Baumart
Die Birke ist ein einmaliger Baum

Birken wurden als „forstliches Unkraut“ verschrieen. Dabei können sie so viel – und sind eine Antwort auf den Borkenkäfer.

03.09.2019 | Stand 16.09.2023, 5:35 Uhr

Der Farbstoff Betulin ist schuld am Erkennungsmerkmal weiße Rinde: Die (Sand)Birke spielt aber nicht nur bei der Wiederbewaldung eine große Rolle. Sie ist ein ökologisches Wunderwerk. Fotos: Schoplocher

Die kennt nun wirklich jedes Kind, Verwechslungsgefahr gleich null. Aber wer weiß schon, dass die Birke eine Alleskönnerin ist. Beispiele gefällig? Sie ist diejenige, die bei einer Wiederbewaldung die schnellste Rolle spielt. Sie ermöglicht dank ihrer lichten Krone das Heranwachsen anderer Bäume. Sie vermag Böden vor Erosion zu schützen. Und dann ist sie vor allem noch eines: idealer Lebensraum für unzählige Tiere, Insekten und Pilze.

Jürgen Köbler fasst das anders zusammen: Die Sand- oder Hängebirke, auf die wir uns hier beschränken, wird unterschätzt und zu Unrecht in unserer Gegend als „Stauern“ bezeichnet. Weil der 55-Jährige aber Förster ist, weist er natürlich zuerst auf die waldbauliche Bedeutung hin. In einer Lichtung oder auf einer Kahlfläche – Stichwort Borkenkäferloch – drängt sich diese Pionierbaumart regelrecht auf.

Die Stärken der Birke

Gut gepflegte Birkenstämme seien als Furnier- und Sägeholz sehr gesucht, räumt der Fachmann gleich noch mit dem Vorurteil auf, dass die Baumart nur als Brennholz tauge. Als weitere Vorteile machte er eine relative Unempfindlichkeit gegen Verbiss aus, auch Winter- und Spätfrost kann sie gut wegstecken.
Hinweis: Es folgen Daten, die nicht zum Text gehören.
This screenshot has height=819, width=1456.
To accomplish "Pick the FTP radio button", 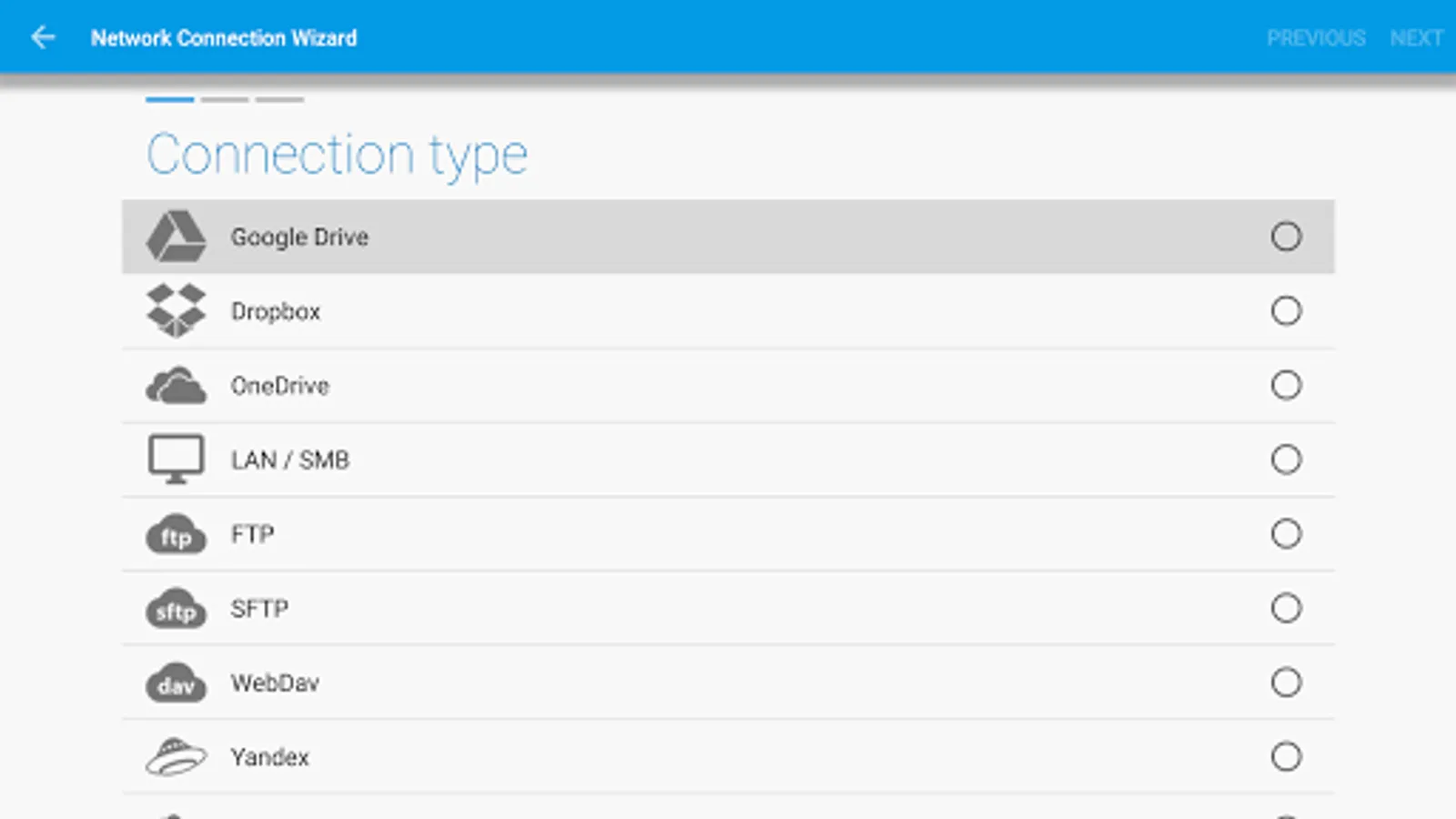I will tap(1286, 534).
Doch es gibt auch Nachteile: Wechselfeuchte Standorte scheiden aus, zudem ist sie windwurfgefährdet.

Durch die forstliche Brille gesehen ist die Birke nur bis etwa 80 Jahren interessant, auch höhenmäßig spielt sie mit maximal 30 Metern eher in der unteren Liga. Dafür aber ist sie anspruchslos, was ihren Standort angeht. Sandig geht, sauer auch und allzu nährstoffreich muss er nicht sein. Das ist der Grund, warum Birken sogar auf Industriebrachen wachsen können.

Was die Birke alles kann

Von Kelten, Germanen und anderen Völkern ist ein Birkenkult überliefert, genannt wird sie auch „Braut des Waldes“. Das bevorzugte Fluggerät von Hexen sollen Besen aus Birkenholz gewesen sein, ihre Zweige Zauberei abwehren. Apropos Zweige: Als Sinnbild des Lebendigen erleben Birken als „Maiengrün“, als Maibaum oder als Dekoration bei (Frühjahrs)Festen vielerorts eine dekorative Huldigung. Groß und umfangreich ist ihre Bedeutung als Heilpflanze. Stichworte Öl, Tee, Haarwasser. Die Behandlung von Hauterkrankungen setzt gerne auf Birke.

Zur Person: Verbundenheit:
Jürgen Köbler (55) stammt aus dem Odenwald und engagierte sich schon als Schüler im Naturschutzbund. Nach dem Forstwirtschaftsstudium ist er seit 1990 „diesseits des Cerchovs“ in verschiedenen Funktionen für die Bayerische Forstverwaltung tätig, aktuell als Revierleiter Furth im Wald.„Mich hat es immer fasziniert, in möglichst naturnaher Landschaft unterwegs zu sein und dort die vielfältigen Wechselwirkungen zwischen Pflanzen, Tieren und Menschen zu beobachten und verstehen zu lernen.“

Noch einmal zur hohen ökologischen Bedeutung: Auf einer Birkenart in Russland wurden 570 Insektenarten gezählt. Das häufig anfallende Birken-Totholz dient vielen Tier- und Pflanzenarten als Substrat und Lebensraum. Genug Gründe, um aus dem Schatten zu treten?!